Smarr also took care to emphasize the human networking required to ensure that a campus cyberinfrastructure was not only planned properly for researcher use but would also actually be used. Multiple face-to-face consultations are an extremely important part of network planning, as very often the researchers will not automatically volunteer what they would like to have or even what they need. And with potentially revolutionary technology like 100G networking, some researchers may have difficulty even predicting its uses. Smarr was also quick to point out that supporting data-intensive science on a campus meant more than traditionally tech-heavy disciplines but also included the humanities as well, which while they do not involve data at the level of high-energy physics or genomics yet, are nonetheless beginning to move into the realm of data- and computation-dependent disciplines.

Happily, the rapidly declining costs per port of 10G networking have made campus-wide 10G cyberinfrastructure affordable, as cost estimates of $80,000 per port in 2005 have come down to only a few hundred dollars in 2013 to approach HPC cluster costs -- with projected costs going down even further in the near future. A localized example shown by Smarr of what this can make possible was the massively parallel 10G switched data analysis resources of the San Diego Supercomputer Center (see Fig.1), which among other things, enables a Terabit connection to the Gordon Supercomputer, designed to maximize access to extremely large datasets. This, Smarr pointed out, "makes the LAN connection faster than the backplane, in essence" and makes possible for the first time a true instantiation of distributed computation.

Figure 1: SDSC's Massively Parallel 10G Switched Data Analysis Resource

As CENIC begins to introduce 100G connections, this facility and others like it that are coming into existence will have a strong influence on conceptualizing how a campus "terminates" a 100G connection. Smarr used the analogy of impedance matching to describe this process, and presented the design for the next generation of UCSD's campus cyberinfrastructure, called PRISM (see Fig. 2).

PRISM is UCSD's answer to how a campus terminates a 100G connection, with awareness that it must support the following types of research activities:

1. The Remote Analysis of Large Data Sets
2. Connection to Remote Campus Compute and Storage Clusters
3. Remote Access to Campus Data Repositories
4. Enabling Remote Collaborations

Smarr then listed examples of each of these functions either on the UCSD campus or of great interest to researchers located there.

Figure 2: PRISM@UCSD -- UCSD's Big Data Freeway system connecting instruments, computers, and storage

The Remote Analysis of Large Data Sets

The discovery of a particle consistent with current understanding of the Higgs boson in 2012 was headline-making news the world over, and the devices used to make this discovery are among the most complex scientific instruments ever built. The Compact Muon Solenoid or CMS detector at CERN generates unimaginably vast amounts of data, and in the hierarchy of data centers responsible for making this data globally available, known as the Worldwide LHC Computing Grid, UCSD functions as a Tier-2 center. As Smarr described, data flows from the CERN Tier 0 center to its many child data centers peaked at 32 Gb/s in 2012, while flows into the US Tier 1 center located at Fermilab peaked at 10Gb/s, and flows into the Tier 2 center at UCSD peaked at 2.4 Gb/s.
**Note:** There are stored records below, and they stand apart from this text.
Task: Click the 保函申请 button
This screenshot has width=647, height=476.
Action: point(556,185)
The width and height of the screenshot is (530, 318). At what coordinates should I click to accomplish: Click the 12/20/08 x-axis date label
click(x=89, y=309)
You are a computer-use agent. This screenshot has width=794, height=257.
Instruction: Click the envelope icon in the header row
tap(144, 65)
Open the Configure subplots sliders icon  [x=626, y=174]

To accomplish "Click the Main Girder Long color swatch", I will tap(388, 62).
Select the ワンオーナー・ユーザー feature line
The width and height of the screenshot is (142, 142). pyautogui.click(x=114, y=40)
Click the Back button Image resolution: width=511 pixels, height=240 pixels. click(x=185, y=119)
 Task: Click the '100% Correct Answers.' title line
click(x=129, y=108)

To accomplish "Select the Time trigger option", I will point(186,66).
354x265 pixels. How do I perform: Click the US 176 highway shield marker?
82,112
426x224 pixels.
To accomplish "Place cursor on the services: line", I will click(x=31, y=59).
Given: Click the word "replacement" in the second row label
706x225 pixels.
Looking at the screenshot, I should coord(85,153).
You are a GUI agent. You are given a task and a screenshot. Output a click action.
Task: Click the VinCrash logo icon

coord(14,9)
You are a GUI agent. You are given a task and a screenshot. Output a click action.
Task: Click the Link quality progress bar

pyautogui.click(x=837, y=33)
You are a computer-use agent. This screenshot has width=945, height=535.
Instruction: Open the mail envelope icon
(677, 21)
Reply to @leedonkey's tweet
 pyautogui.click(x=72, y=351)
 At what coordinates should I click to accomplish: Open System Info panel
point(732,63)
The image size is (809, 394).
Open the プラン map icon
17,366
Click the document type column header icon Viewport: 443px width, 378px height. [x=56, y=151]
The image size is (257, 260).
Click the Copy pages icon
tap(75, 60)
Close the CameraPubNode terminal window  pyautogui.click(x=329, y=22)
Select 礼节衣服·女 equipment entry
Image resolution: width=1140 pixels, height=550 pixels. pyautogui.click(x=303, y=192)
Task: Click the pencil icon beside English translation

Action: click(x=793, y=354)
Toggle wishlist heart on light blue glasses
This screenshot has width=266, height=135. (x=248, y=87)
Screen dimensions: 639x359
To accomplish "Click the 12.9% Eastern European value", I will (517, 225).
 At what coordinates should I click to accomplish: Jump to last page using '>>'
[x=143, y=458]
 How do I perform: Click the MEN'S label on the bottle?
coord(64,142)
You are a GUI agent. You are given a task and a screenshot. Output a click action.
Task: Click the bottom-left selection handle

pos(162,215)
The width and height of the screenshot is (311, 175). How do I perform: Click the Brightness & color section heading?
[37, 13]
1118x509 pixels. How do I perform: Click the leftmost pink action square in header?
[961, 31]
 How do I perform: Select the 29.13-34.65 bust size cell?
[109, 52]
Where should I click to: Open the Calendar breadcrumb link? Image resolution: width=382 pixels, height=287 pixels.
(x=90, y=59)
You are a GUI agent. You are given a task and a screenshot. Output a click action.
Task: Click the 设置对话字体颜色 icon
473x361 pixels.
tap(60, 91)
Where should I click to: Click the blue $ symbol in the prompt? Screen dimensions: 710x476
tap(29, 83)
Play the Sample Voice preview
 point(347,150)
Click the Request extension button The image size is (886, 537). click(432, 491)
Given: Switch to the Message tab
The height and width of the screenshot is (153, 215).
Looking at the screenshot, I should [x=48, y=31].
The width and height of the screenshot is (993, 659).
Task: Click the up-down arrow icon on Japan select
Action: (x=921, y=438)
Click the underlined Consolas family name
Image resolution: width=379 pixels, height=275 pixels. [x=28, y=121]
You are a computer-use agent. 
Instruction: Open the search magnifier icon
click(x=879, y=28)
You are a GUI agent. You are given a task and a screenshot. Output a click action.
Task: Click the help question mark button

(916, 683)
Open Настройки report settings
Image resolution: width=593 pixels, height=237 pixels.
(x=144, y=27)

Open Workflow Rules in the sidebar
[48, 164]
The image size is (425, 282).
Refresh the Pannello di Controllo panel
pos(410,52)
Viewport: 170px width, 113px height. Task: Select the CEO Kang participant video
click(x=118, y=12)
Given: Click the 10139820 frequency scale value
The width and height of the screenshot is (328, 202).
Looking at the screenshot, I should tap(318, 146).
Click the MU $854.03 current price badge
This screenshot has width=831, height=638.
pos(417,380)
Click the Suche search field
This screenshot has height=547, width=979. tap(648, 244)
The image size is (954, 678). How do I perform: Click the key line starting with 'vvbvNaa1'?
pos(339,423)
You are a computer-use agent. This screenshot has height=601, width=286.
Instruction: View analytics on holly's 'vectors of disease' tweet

A second example given by Smarr to illustrate the ways in which UCSD's cyberinfrastructure must be designed to enable researchers at UCSD to reach data around the world is the Open Science Grid Consortium, a an organization that administers a worldwide grid of technological resources called the Open Science Grid, which facilitates distributed computing for scientific research. The consortium is composed of service and resource providers, researchers from universities and national laboratories, as well as computing centers across the United States.

Another example of great significance to UCSD is that of climate research, specifically that taking place at the Scripps Institution of Oceanography. The calculations underlying climate simulations must often be performed many times over and on increasingly smaller scales to account for very fine regional variations; these calculations further require vast amounts of data and are often built on the data-heavy results of remote supercomputer simulations.

Connection to Remote Campus Compute and Storage Clusters

Examples shown by Smarr of connecting to remote compute and storage clusters of relevance to UCSD included ocean observing and high-resolution microscopy, specifically UCSD's role in the Ocean Observing Initiative (OOI) and the National Center for Microscopy and Imaging Research (NCMIR). Both deep ocean observatories and high-resolution microscopy involve large data sets, which must be made available not only to researchers around the world, but on the USCD campus as well. Any research university's cyberinfrastructure must function not only as a gateway to and from the world but as a backplane for its own research activities as well, as with the OOI team at the Scripps Institution of Oceanography and the team's server complex located at Calit2 in Atkinson Hall.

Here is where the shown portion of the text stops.